For people who are in the habit of drinking many cups of tea or coffee or caffeine –containing drinks during the day, the second reason for losing control over their temper, could be a lack of caffeine in their blood during Ramadan. People who take caffeine regularly often become addicted to it. Tea and coffee contain caffeine, an addictive substance that causes severe headache or depression on withdrawal.
That is why you should gradually try to lower your level of caffeine intake from about a week before Ramadan.
Smokers also suffer from the same problem. When the level of nicotine goes down in their blood they easily become irritable and angry. For people who consume a lot of caffeine and for heavy smokers, they should reduce the amount they consume prior to Ramadan, hence, they would experience less withdrawal symptoms during fasting.  Ramadan is  also a great opportunity to change unhealthy habits like smoking.
Now lets talk about the hot weather, traffic and pollution. Lack of oxygen in the air, humidity and excessive sweating during the day make you feel more tired. That is why it is better to avoid crowded places and try and stay at home as much as you can.
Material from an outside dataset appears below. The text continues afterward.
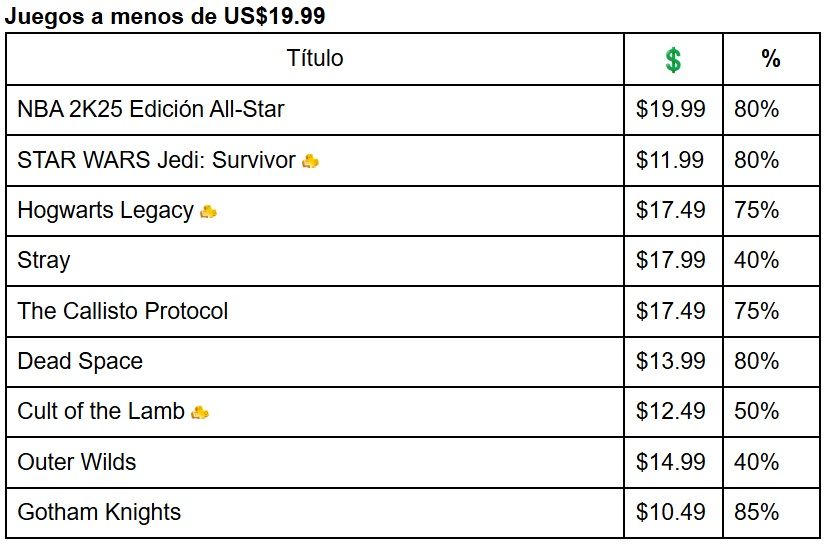Viewport: 828px width, 545px height.
Task: Open the Stray game title
Action: [43, 260]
Now in order to control your temper, you can follow some tips:
Count to 10:
Stop if you feel like screaming and count to 10.Counting to 10 gives you time to cool down, so you can think more clearly and overcome the impulse to lash out. Peak level of anger usually lasts for 10 to 15 seconds. Let this time pass and you will be able to think more clearly.
Breathe slowly:
Breathe out for longer than you breathe in, and relax as you breathe out. You automatically breathe in more than out when you’re feeling angry, and the trick is to breathe out more than in. This will calm you down effectively and help you think more clearly.
Talk about how you feel:
Discussing your feelings with a friend can be useful and can help you get a different perspective on the situation. Don’t try to hold back your anger. As soon as you’re thinking clearly, express your frustration in an assertive but non confrontational way. State your concerns and needs clearly and directly, without hurting others or trying to control them.
Think before you speak:
In the heat of the moment, it’s easy to say something you’ll later regret. Take a few moments to collect your thoughts before saying anything — and allow others involved in the situation to do the same.
Change your position:
If you were standing at that moment, sit down or if you were sitting, stand up. If a conversation makes you more irritable then stop it.
Use humor to release tension:
Lightening up can help diffuse tension. Use humor to help you face what’s making you angry and, possibly, any unrealistic expectations you have for how things should go. Avoid sarcasm, though — it can hurt feelings and make things worse.
Stick with ‘I’ statements:
To avoid criticizing or placing blame — which might only increase tension — use “I” statements to describe the problem. Be respectful and specific. For example, say, “I’m upset that you left the table without offering to help with the dishes,” instead of, “You never do any housework.”
Try to identify your anger:
This is the most important thing. At this time you will feel your heart is racing fast and you are breathing heavily.  You will feel your fist and shoulder tightening. If you have an experience of losing control over your temper then you should immediately leave that place.
Try your best to control your temper and stay healthy during the Ramadan.